I’d held this same discussion only a few days earlier with another acquaintance, one who is Jewish. During that conversation, my Jewish friend had described to me her faith’s designated period of mourning, which, as she explained it, was far longer and more ceremonial than what most Western society considers usual. As I listened to her explanation, I realized that the Jewish customs of mourning genuinely ministered to the survivors.
I felt as if scales had fallen from my eyes. How wise to accept mourning, even deep and long-lived grieving, as necessary and healthful, and to provide ceremony and time for its passage! Why had I never encountered this civilized concept before? My friend’s explanation of Jewish mourning rituals forced me to acknowledge that that we as a society were perhaps not doing our loved ones any favor by allowing them only a brief interval of grieving before insisting that they now “get over it”…“get back to normal”…”take an antidepressant med”…“stay busy to take your mind off it”.
During the second conversation about grief, this time with my Christian acquaintance, I mentioned this (to me) enlightened view of the grieving process. Nodding in response to a comment made by my acquaintance, I explained, “Well, a Jewish friend told me that in her faith…” And although I know that I continued my explanation intelligently and comprehensively, I cannot now recall anything of what I said from that point forward in the conversation, because I found myself focused on only one thing: the expression of utter distaste that flitted across my Christian friend’s face the moment I said the word “Jewish”. It was there and gone in an instant, but it was unmistakably there: the grimace of aversion the moment I said the word, “Jewish”.
I’m sure my own eyes must have widened in shock at response to what my brain had so clearly registered. Sitting before me was a sophisticated, intelligent, 21st century individual, one whom I was sure that, if charged with prejudice against Jews, would have vehemently denied it. And yet a single expression unmistakably crossing a face had just clearly said otherwise.
Prejudice knows no sanity. The spiritual leader to whom my Christian acquaintance declares allegiance was born, raised, and lived a Jew. His name was not actually Jesus Christ; Jesus is a Greek rendering of his name, combined with a Greek title. His Jewish name was probably Yeshua Ben Yosef. And he, Yeshua, is the spiritual ancestor from whom all Christian faiths claim descent. Yet more than 70 years after the horror of the Nazi death camps, I witnessed a Christian’s face betray utter distaste at the thought of a modern Jew.
As I think of it now, remembering, I am no longer shocked, although perhaps even more dismayed.
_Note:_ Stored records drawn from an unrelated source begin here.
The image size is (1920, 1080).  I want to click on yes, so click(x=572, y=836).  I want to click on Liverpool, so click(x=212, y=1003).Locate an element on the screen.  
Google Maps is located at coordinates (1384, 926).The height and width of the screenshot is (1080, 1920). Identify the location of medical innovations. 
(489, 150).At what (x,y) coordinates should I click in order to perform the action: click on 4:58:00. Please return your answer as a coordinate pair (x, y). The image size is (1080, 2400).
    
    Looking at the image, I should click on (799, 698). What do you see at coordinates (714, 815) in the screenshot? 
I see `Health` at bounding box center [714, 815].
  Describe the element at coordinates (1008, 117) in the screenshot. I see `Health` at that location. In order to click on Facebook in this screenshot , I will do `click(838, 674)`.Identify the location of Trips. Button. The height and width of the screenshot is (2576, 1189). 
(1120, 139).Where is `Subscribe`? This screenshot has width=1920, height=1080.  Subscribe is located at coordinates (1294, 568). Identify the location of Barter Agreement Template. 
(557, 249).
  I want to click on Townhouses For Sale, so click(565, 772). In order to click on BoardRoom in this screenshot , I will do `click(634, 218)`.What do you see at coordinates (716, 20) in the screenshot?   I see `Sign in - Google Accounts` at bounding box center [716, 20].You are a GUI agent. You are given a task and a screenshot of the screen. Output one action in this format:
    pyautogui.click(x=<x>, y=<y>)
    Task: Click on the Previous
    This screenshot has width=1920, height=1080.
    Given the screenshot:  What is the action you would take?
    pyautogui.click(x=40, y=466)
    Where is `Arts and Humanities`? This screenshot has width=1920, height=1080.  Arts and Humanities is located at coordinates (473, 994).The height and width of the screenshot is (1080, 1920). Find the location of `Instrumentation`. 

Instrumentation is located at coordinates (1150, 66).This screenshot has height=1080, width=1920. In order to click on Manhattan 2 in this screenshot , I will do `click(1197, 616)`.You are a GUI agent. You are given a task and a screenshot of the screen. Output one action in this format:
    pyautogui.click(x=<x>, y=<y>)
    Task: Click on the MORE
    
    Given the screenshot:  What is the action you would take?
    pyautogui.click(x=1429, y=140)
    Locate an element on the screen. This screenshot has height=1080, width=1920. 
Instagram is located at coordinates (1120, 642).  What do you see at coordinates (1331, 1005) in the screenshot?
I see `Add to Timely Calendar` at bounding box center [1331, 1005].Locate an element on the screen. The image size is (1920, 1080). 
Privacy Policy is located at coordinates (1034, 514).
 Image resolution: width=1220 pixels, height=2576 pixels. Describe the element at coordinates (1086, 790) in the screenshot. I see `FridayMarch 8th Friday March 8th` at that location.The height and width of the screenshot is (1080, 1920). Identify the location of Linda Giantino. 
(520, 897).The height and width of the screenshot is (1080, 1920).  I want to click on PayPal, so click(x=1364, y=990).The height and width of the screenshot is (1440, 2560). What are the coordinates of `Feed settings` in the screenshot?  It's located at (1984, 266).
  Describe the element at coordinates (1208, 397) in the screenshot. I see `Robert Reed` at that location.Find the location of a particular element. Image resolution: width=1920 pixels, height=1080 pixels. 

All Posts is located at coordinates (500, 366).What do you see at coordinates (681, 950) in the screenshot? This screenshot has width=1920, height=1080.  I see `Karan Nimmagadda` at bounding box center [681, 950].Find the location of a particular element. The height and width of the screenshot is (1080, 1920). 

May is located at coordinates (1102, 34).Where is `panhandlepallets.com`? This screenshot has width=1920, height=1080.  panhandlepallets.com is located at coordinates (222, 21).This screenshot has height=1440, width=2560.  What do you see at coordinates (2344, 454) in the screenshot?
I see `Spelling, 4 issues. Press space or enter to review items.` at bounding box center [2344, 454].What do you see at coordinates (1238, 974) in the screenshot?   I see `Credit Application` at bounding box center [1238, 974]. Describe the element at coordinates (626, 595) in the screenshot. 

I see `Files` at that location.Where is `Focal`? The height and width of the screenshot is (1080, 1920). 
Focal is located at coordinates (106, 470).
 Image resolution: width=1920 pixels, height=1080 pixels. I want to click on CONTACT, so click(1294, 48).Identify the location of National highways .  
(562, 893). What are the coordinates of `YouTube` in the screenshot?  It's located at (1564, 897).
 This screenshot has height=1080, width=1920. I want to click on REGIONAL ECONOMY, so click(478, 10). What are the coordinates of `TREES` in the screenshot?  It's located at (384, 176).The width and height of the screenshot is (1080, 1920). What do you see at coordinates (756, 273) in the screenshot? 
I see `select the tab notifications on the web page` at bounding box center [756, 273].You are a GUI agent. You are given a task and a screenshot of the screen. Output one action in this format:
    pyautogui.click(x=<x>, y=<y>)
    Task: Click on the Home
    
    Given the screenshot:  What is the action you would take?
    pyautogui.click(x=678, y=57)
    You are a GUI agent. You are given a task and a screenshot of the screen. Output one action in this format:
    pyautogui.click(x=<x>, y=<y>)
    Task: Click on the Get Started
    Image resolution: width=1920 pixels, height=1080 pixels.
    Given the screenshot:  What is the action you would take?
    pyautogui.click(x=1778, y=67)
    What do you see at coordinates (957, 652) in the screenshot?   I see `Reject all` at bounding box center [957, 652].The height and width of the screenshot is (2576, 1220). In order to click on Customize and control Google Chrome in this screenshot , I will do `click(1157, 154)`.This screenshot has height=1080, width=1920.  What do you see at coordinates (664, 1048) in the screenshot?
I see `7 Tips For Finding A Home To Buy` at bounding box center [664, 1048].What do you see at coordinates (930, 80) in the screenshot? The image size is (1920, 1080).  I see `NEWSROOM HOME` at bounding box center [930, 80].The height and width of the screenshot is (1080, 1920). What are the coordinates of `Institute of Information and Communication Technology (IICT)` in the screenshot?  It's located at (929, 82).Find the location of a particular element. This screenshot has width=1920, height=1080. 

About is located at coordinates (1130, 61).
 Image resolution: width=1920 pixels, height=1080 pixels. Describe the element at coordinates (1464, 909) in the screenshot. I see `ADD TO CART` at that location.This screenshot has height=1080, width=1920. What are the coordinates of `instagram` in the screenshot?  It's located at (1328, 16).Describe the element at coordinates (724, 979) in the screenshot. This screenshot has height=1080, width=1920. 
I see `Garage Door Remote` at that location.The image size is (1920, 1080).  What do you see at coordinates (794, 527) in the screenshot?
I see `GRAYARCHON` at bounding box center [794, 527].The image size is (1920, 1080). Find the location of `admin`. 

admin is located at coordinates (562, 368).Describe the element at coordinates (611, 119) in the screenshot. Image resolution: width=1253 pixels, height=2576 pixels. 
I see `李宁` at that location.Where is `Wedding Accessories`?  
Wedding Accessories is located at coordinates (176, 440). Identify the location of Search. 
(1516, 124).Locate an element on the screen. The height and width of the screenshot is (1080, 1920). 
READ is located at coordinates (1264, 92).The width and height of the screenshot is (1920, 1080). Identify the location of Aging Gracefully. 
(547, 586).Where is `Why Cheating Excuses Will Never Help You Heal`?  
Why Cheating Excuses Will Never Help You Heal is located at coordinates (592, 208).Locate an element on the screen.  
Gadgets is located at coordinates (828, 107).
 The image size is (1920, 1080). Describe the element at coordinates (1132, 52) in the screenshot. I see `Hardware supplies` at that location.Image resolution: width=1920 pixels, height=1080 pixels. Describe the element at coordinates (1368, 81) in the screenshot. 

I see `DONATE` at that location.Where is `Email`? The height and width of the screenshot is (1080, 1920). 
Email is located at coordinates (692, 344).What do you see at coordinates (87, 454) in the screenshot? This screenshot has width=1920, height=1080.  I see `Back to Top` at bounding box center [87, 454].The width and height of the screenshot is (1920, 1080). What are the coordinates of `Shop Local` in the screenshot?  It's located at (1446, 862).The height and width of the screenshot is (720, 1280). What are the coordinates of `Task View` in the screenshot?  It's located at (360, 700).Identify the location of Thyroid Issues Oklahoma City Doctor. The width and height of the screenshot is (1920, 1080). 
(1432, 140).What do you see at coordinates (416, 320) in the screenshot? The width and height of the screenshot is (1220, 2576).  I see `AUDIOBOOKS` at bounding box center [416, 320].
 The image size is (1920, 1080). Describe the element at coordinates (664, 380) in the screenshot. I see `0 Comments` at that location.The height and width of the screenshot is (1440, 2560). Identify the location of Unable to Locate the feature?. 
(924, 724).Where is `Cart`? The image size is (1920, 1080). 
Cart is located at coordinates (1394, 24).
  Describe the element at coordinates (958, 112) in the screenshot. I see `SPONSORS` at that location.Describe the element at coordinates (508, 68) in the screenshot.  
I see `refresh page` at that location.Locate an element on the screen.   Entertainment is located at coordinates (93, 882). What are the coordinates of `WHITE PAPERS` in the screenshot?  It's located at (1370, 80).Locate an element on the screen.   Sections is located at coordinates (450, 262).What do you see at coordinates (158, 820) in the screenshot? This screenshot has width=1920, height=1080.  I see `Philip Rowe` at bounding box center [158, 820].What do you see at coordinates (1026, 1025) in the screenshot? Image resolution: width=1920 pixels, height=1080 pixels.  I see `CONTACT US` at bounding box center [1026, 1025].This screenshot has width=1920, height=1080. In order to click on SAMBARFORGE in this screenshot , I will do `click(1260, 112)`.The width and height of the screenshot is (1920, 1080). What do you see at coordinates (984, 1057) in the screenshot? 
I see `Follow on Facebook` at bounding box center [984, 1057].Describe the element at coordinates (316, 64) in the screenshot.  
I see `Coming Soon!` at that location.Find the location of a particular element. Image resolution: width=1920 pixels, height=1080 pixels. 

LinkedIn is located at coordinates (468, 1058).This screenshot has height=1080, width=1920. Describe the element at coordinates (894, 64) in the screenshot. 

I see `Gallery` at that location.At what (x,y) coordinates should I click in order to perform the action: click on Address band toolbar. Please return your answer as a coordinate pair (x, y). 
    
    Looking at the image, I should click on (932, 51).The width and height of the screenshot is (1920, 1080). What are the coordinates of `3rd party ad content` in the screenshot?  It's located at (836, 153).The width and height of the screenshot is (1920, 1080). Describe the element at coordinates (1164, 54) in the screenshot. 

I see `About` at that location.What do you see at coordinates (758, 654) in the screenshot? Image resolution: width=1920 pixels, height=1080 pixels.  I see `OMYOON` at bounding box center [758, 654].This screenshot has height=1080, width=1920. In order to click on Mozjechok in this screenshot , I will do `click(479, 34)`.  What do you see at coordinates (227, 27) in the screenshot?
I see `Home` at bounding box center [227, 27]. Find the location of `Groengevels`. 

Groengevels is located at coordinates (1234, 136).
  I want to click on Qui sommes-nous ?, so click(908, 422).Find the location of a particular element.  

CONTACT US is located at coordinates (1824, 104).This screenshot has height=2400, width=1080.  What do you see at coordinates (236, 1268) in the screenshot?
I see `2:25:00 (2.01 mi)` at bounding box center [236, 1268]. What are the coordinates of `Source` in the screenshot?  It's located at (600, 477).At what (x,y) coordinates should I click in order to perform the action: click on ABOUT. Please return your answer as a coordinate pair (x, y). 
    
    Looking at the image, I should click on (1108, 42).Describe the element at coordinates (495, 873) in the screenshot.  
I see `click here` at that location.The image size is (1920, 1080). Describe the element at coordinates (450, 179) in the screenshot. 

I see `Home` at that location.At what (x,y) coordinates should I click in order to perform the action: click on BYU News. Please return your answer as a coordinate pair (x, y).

Does prejudice never die? Do the old hatreds never end?
I began the conversation with my Christian acquaintance discussing the topic of grief. And I ended it grieving — grieving the unbounded, undying continuation of hate and ignorance and prejudice.
The Council of Nicaea embedded anti-semitism into the church. This is not to say that all Christians are anti-semitic. Far from it! However, historically, the church and its teaching (until very recently) is. Listen to a Christian service with Jewish ears and you will see how often Jews and Judaism are vilified and micro-aggressed.